>> START Document segment

In the description of the present disclosure, it needs to be noted that, unless otherwise specified and defined explicitly, such terms as “installation” “coupling” and “connection” should be broadly understood as, for example, fixed connection, detachable connection, or integral connection; or mechanical connection, electrical connection or intercommunication; or direct connection, or indirect connection via an intermediary medium; or internal communication between two elements or interaction between two elements. For those skilled in the art, the specific meanings of such terms herein can be construed in light of the specific circumstances.

Herein, unless otherwise specified and defined explicitly, if a first feature is “on” or “beneath” a second feature, this may cover direct contact between the first and second features, or contact via another feature therebetween, other than the direct contact. Furthermore, if a first feature is “on,” “above,” or “over” a second feature, this may cover the case that the first feature is right above or obliquely above the second feature, or just indicate that the level of the first feature is higher than that of the second feature. If a first feature is “beneath,” “below,” or “under” a second feature, this may cover the case that the first feature is right below or obliquely below the second feature, or just indicate that the level of the first feature is lower than that of the second feature.

The disclosure below provides many different embodiments or examples so as to realize different structures described herein. In order to simplify the disclosure herein, the following describes the parts and arrangements embodied in specific examples. Of course, they are only for the explanatory purpose, not intended to limit the present disclosure. Besides, the present disclosure may repeat reference numbers and/or reference alphabets in different examples, and such repeat is for the purpose of simplification and clarity, which does not represent any relation among various embodiments and/or arrangements as discussed. In addition, the present disclosure provides examples of various specific processes and materials, but those skilled in the art can also be aware of application of other processes and/or use of other materials.

The embodiments of the present disclosure are introduced below with reference to the drawings. It should be appreciated that the embodiments described here are only for the purpose of illustrating and explaining, instead of limiting, the present disclosure.

As shown in FIG. 1, a SiPM comprises a plurality of avalanche photodiodes and quenching circuits coupled with the avalanche photodiodes in one-to-one correspondence (shown in the figure are quenching resistors), one avalanche photodiode and one quenching circuit serving as one micro-unit, and a plurality of micro-units being connected in parallel to form the SiPM.

Some SiPM devices have a cathode, an anode and a third output terminal (Fast Output, not shown in the figure), each micro-unit having a capacitive coupling output end, and the capacitive coupling output ends of all the micro-units of one SiPM being connected in parallel to the Fast Output. Fast output pulses can be used for ultra-fast time measurement.

>> END Document segment
>> START Source material

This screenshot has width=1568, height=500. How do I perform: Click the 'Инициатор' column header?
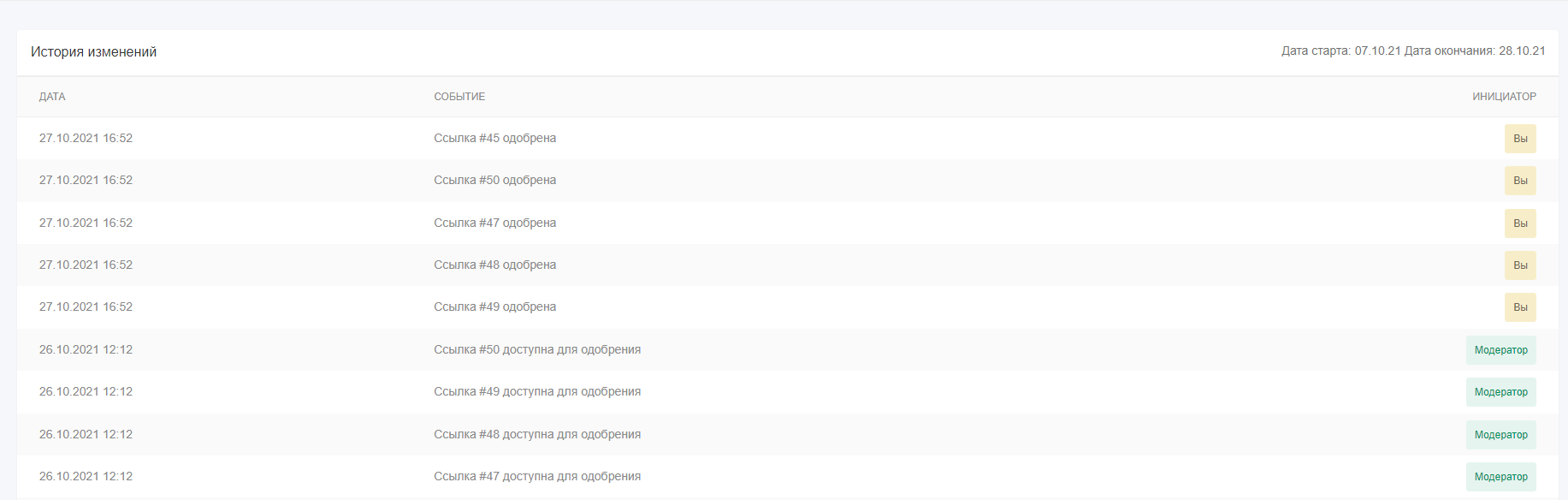pyautogui.click(x=1503, y=97)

>> END Source material

Stated goal:
In the SiPM description, what makes up one micro-unit?

Solution for this exercise:
One avalanche photodiode and one quenching circuit coupled with it.